Monitoring setup
This guide shows you how to configure and manage monitoring for your deployments and batch scoring jobs using the H2O MLOps Python client.
Follow the steps below to define monitored columns, optionally set up Kafka integration, enable monitoring for either deployments or batch jobs, and view the collected monitoring data.

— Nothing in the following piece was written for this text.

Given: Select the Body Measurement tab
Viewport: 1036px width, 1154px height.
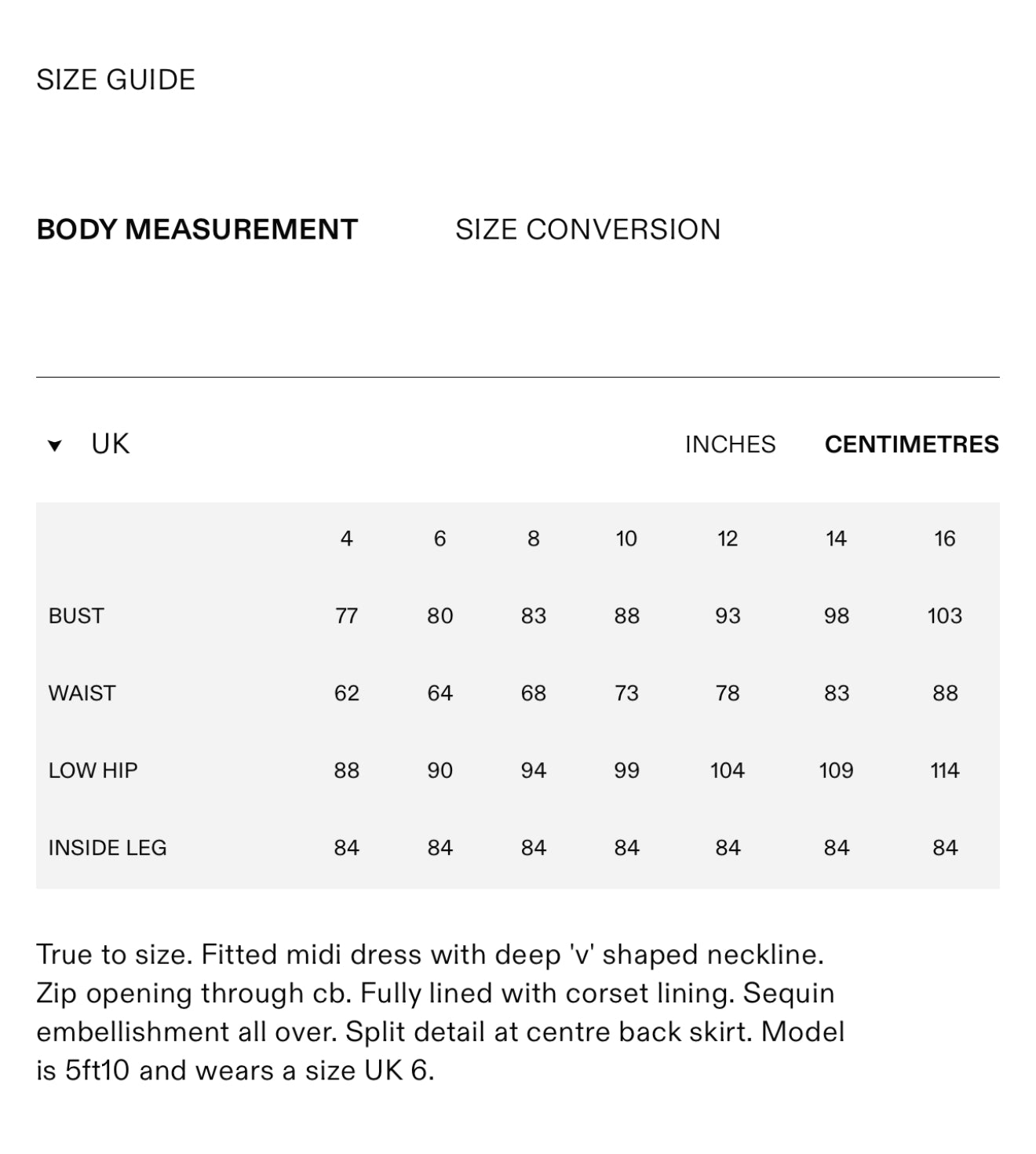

Step 1: Define input and output columns
To enable monitoring in H2O MLOps, you must specify the input and output columns to monitor. You can do this in one of the following ways:
Manual configuration
You can manually define the monitored columns using the MonitoringOptions class:
from h2o_mlops.options import (
BaselineData,
Column,
MissingValues,
MonitoringOptions,
NumericalAggregate,
)
from h2o_mlops.types import ColumnLogicalType
options = MonitoringOptions(
enabled=True,
input_columns=[
Column(
name="age",
logical_type=ColumnLogicalType.NUMERICAL,
),
],
output_columns=[
Column(
name="quantity",
logical_type=ColumnLogicalType.NUMERICAL,
is_model_output=True,
)
],
baseline_data=[
BaselineData(
column_name="AGE",
logical_type=ColumnLogicalType.NUMERICAL,
numerical_aggregate=NumericalAggregate(
bin_edges=[
float("-inf"),
22.0,
23.0,
25.0,
26.0,
28.0,
30.0,
31.0,
float("inf"),
],
bin_count=[0, 1, 3, 1, 2, 2, 3, 3],
mean_value=27.266666666666666,
standard_deviation=3.2396354880199243,
min_value=22.0,
max_value=31.0,
sum_value=409.0,
),
categorical_aggregate=None,
missing_values=MissingValues(row_count=0),
),
],
)
Automatic configuration
You can also configure monitoring automatically. This method can calculate the baseline using PySpark.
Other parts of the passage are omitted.